Unfree Financial Speech

Can you get in trouble with the law — or at least a government agency’s unlimited regulatory power — for peacefully telling the truth?

You can, despite the protections articulated in the First Amendment and the greater respect sometimes accorded to freedom of speech than to other constitutionally protected rights.

It is possible because when they assault speech, government officials claim to be opposed not to the right to speak freely but to something else. They say they’re combating lung cancer, the influence of money on politics, or the unequal distribution of information to investors.

This summer, Reed Hastings of Netflix committed the sin of boasting on Facebook that monthly viewing of Nexvids “exceeded one billion hours for the first time ever in June.” Sounds innocent enough.

Come December, though, and the Securities and Exchange Commission has threatened to bring civil charges against Netflix for allegedly violating “public disclosure rules.” SEC Regulation FD requires public companies to make “full and fair disclosure” of “material” information that is not already public.

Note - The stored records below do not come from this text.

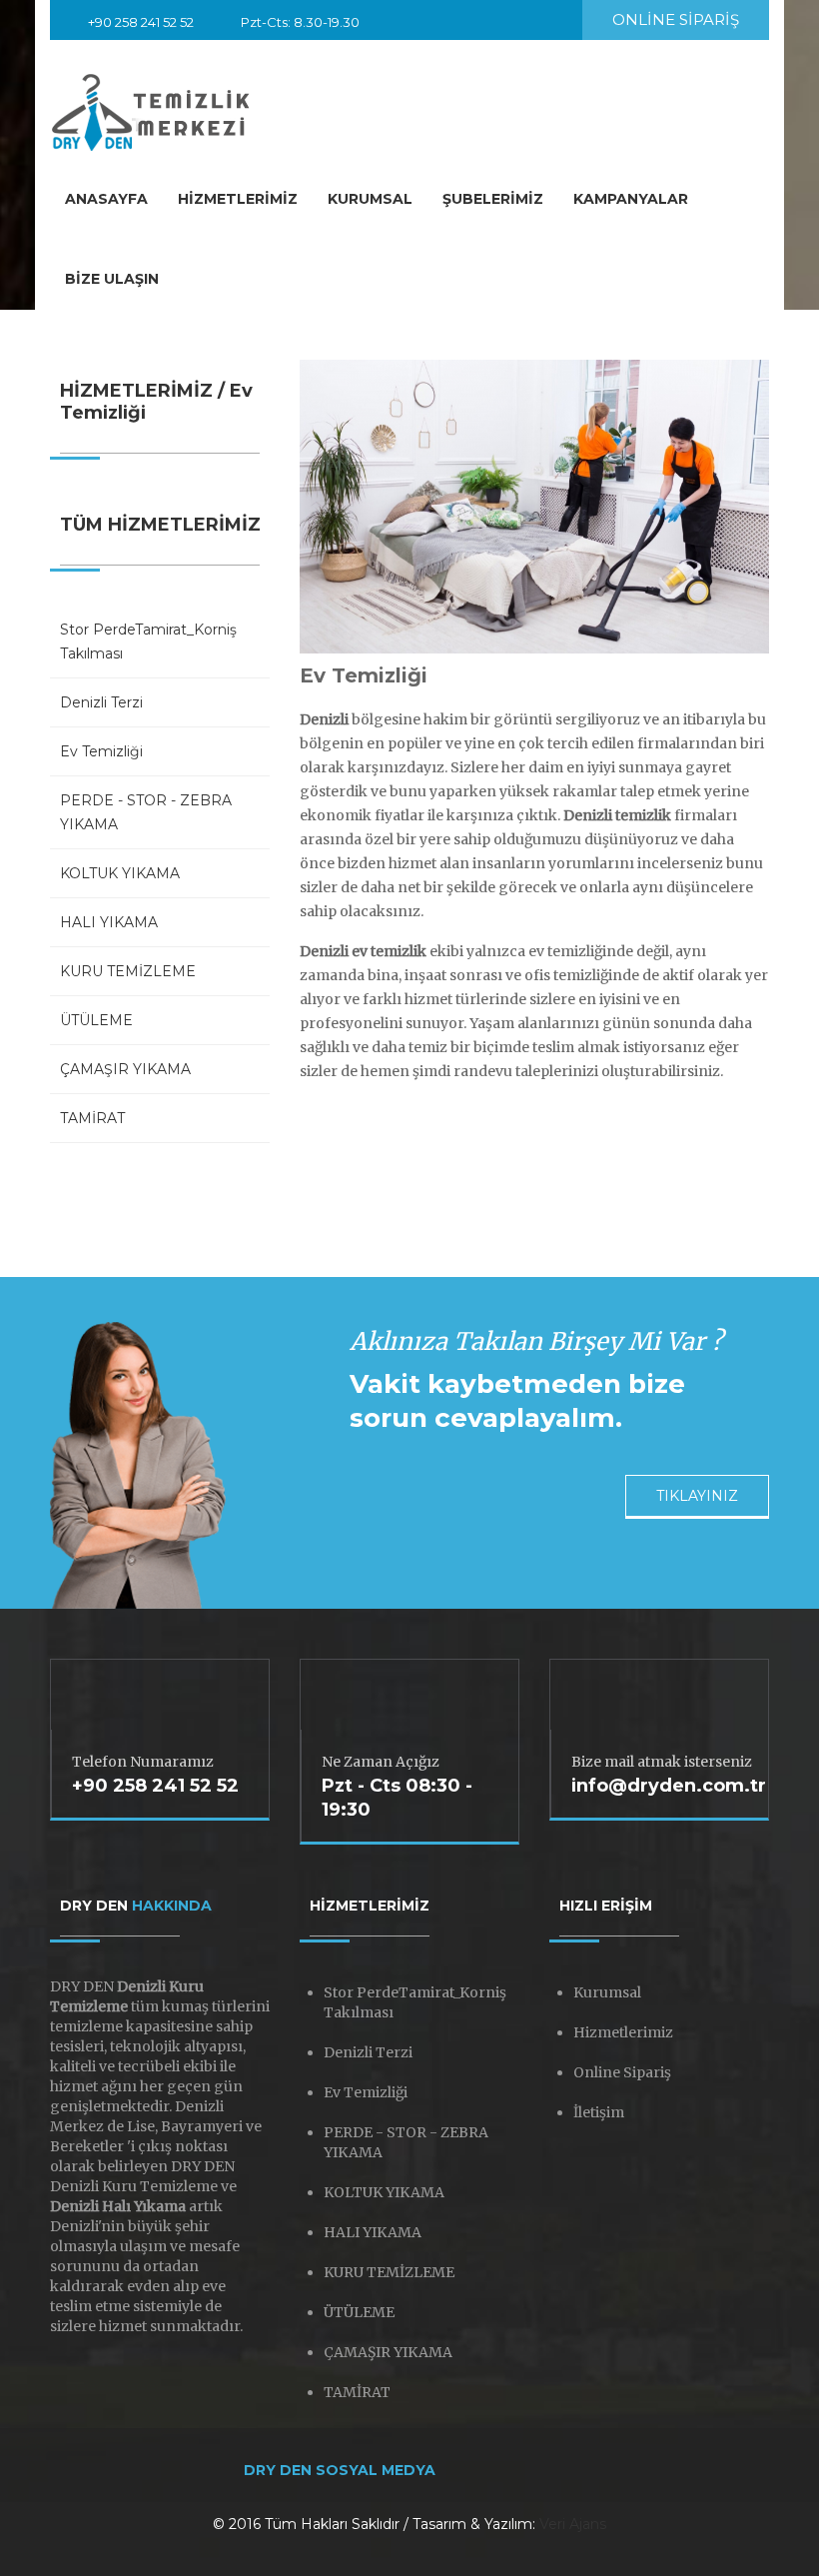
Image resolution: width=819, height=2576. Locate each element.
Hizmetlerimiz (623, 2032)
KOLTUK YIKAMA (120, 873)
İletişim (598, 2112)
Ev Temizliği (101, 751)
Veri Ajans (572, 2524)
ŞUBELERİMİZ (492, 199)
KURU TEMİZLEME (128, 971)
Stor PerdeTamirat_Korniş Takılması (148, 641)
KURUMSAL (370, 199)
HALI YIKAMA (109, 922)
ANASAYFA (106, 199)
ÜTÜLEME (96, 1020)
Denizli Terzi (101, 702)
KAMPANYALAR (630, 199)
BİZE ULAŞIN (112, 279)
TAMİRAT (92, 1118)
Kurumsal (607, 1992)
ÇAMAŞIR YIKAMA (125, 1069)
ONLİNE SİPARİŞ (675, 19)
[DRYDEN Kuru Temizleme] (152, 108)
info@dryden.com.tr (150, 46)
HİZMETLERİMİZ (238, 199)
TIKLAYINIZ (697, 1496)
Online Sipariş (622, 2072)
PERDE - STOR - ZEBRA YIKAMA (146, 812)
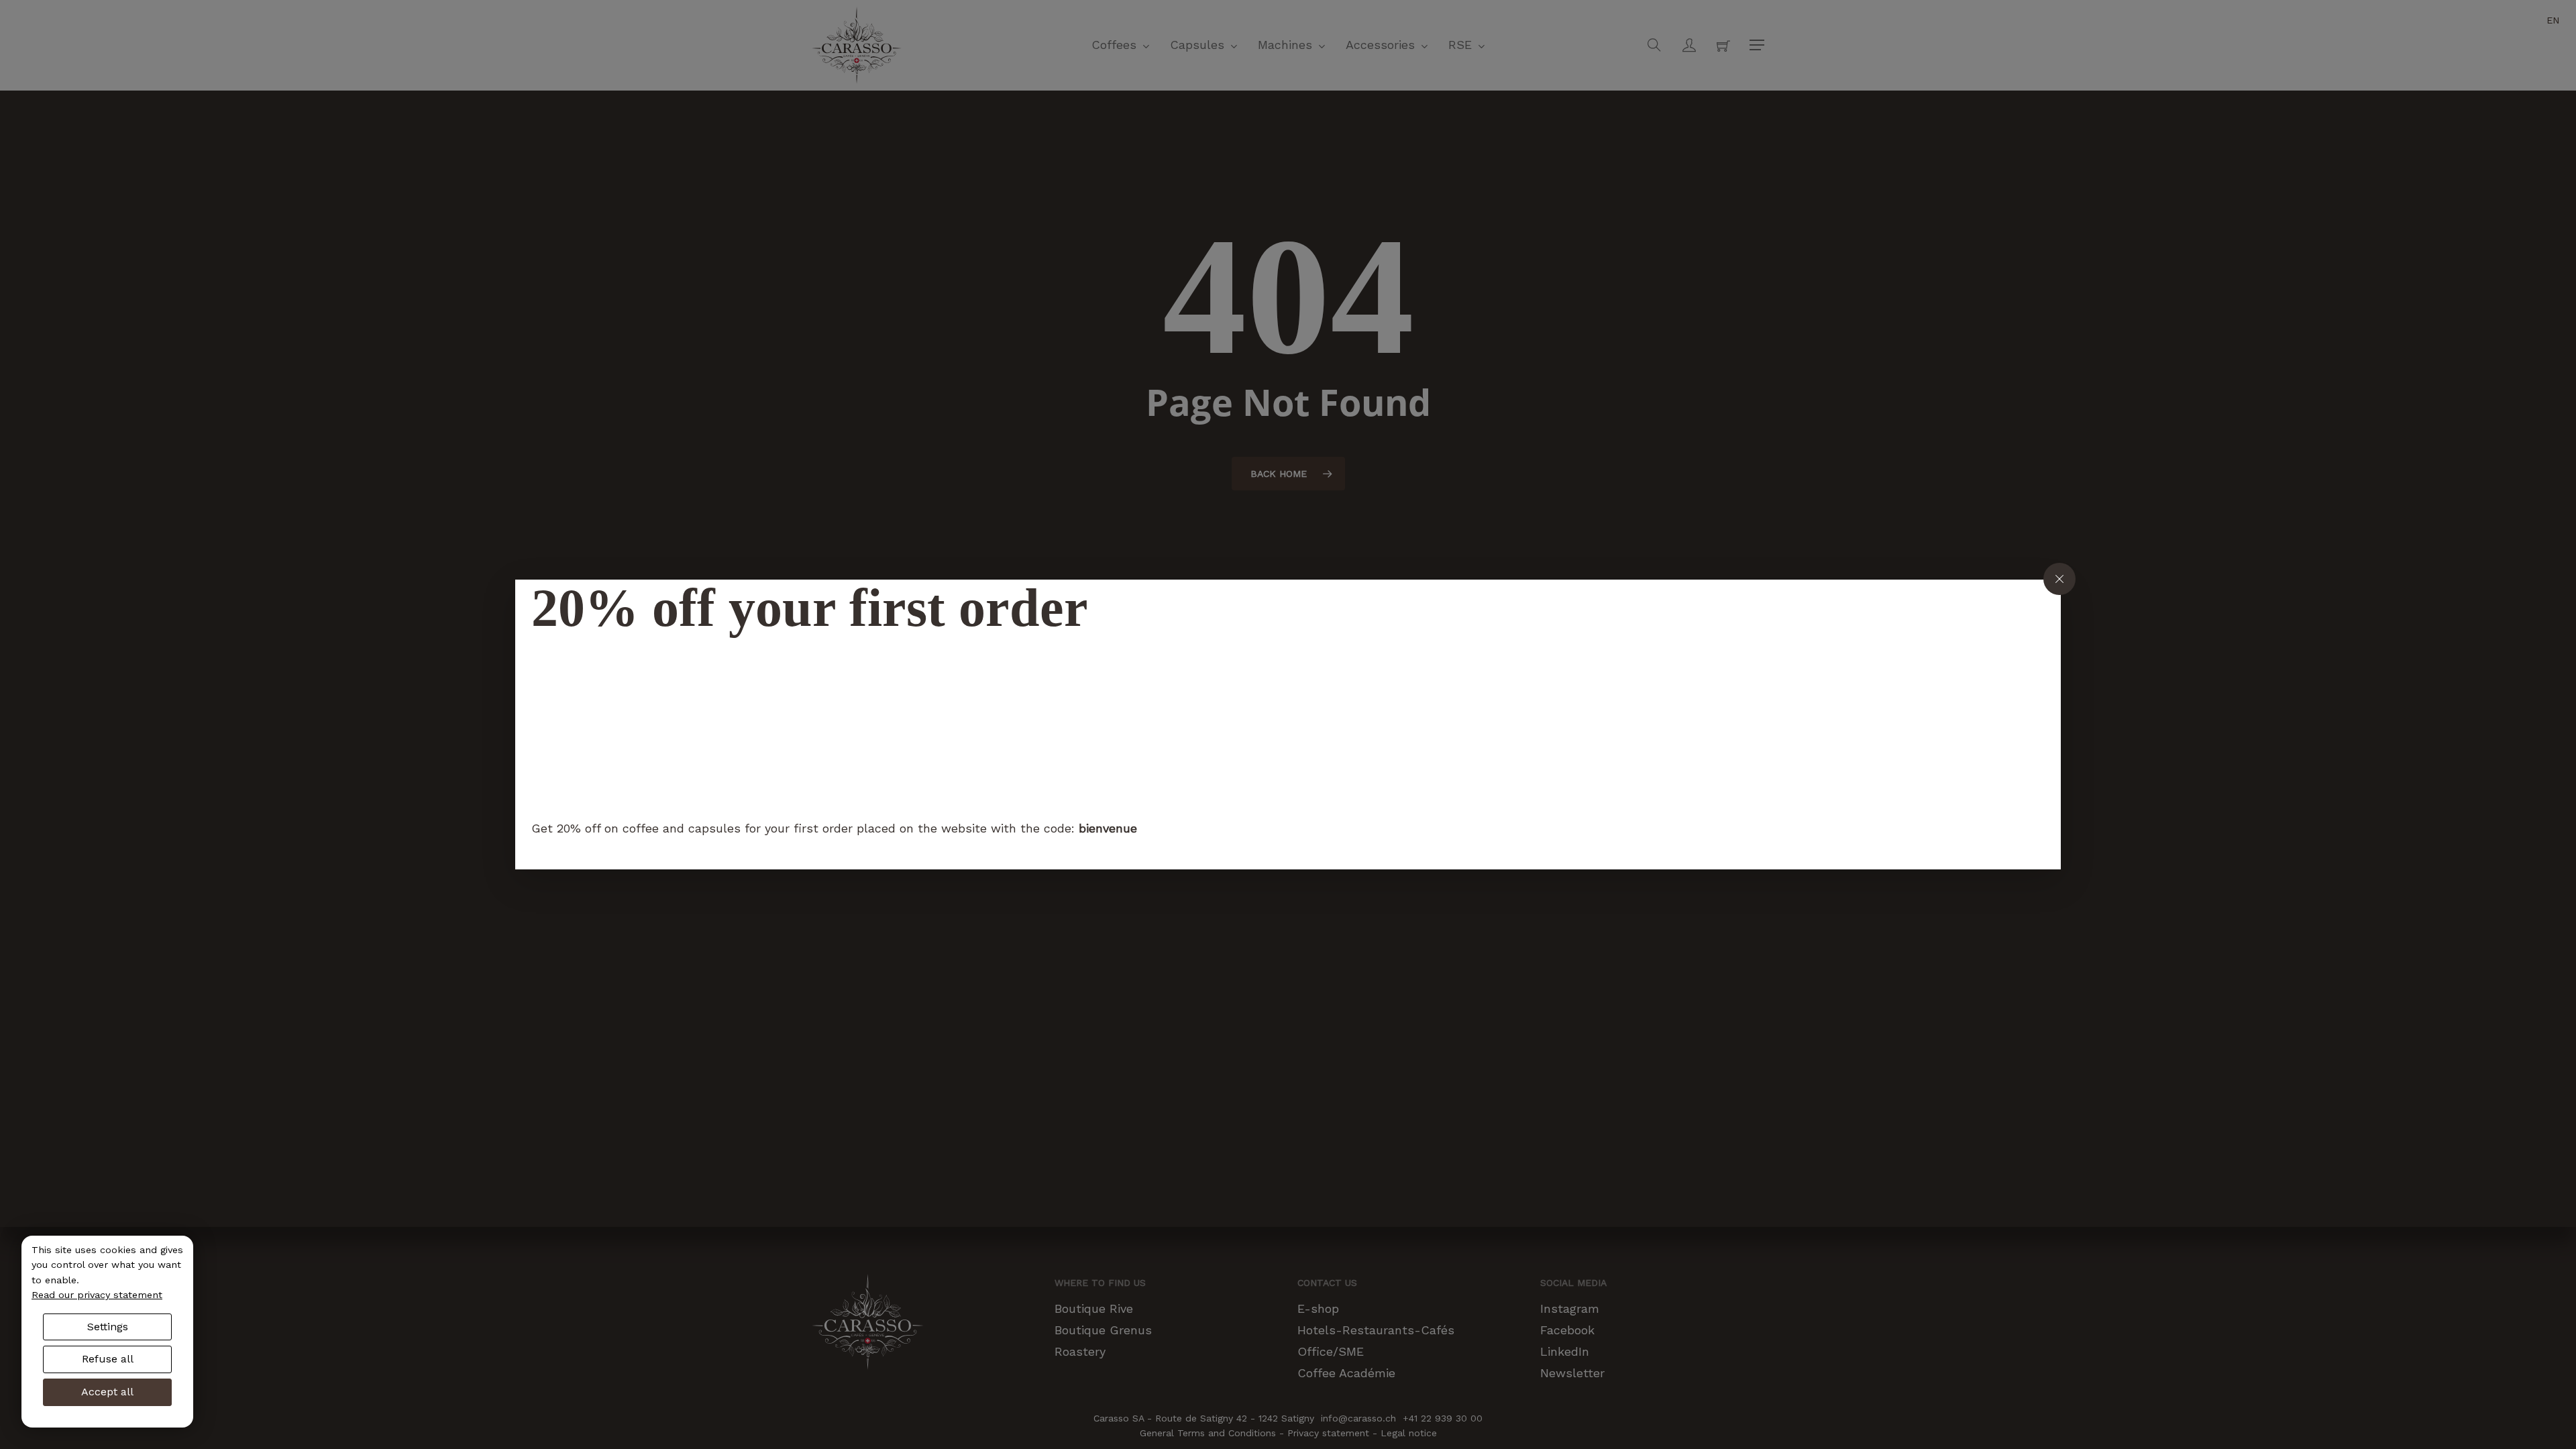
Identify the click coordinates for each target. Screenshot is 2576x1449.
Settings (107, 1326)
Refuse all (107, 1358)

The SEC still thinks that 244,000 Facebook subscribers don’t fully and fairly constitute the public, but the communication cannot by any reasonable, modern construal be a case of offering “insider information.” How much more “outside” from the back rooms of a corporation can you get than Facebook?

The absurdity, here, lies in the SEC’s rules and its interpretations of those rules — and in the blind, confused, bankrupt way bureaucracies, which don’t go bust as the companies they oversee can, enforce their rules.

That is why Bernie Madoff slipped through the SEC’s fingers for years, while Netflix finds itself in hot water for a Facebook posting.

This is Common Sense. I’m Paul Jacob.